Repeat the records below line by line, exactly, finishing on the line that contains "Uncheck Show ModuleDialog".

** Exercise data follows **

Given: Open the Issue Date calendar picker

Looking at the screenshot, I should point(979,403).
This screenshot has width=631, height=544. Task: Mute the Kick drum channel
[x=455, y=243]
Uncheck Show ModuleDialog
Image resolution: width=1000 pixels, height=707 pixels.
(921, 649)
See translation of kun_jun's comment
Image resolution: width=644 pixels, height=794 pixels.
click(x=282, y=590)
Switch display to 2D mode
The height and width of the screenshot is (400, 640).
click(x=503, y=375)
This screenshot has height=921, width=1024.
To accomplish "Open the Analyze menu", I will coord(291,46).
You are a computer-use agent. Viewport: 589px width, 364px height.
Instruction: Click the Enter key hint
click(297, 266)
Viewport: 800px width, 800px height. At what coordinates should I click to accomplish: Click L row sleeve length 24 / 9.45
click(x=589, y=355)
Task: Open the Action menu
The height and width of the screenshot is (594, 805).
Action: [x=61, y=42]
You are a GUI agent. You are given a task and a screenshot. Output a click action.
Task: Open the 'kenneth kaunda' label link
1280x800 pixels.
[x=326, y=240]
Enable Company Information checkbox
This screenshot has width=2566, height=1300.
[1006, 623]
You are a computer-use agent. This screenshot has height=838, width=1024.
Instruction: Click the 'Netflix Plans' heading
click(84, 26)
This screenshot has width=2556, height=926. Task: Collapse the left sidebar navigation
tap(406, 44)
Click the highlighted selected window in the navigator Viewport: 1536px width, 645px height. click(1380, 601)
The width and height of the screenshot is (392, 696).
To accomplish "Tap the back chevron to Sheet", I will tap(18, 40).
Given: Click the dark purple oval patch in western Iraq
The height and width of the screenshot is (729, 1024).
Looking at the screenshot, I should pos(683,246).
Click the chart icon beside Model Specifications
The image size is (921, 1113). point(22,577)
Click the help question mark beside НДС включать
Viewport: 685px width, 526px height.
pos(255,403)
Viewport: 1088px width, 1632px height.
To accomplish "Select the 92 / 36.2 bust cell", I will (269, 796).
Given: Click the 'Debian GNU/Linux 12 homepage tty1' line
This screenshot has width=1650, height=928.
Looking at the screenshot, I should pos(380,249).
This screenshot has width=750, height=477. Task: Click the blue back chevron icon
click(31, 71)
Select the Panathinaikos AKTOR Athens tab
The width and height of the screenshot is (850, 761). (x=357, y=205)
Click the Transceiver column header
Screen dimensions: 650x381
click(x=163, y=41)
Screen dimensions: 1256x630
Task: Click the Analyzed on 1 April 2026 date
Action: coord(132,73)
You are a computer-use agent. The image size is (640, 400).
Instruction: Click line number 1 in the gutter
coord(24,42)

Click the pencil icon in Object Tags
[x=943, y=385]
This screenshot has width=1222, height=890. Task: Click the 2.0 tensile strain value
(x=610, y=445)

** End of Exercise data **

### Output of the task
Given: Open the Issue Date calendar picker

Looking at the screenshot, I should point(979,403).
This screenshot has width=631, height=544. Task: Mute the Kick drum channel
[x=455, y=243]
Uncheck Show ModuleDialog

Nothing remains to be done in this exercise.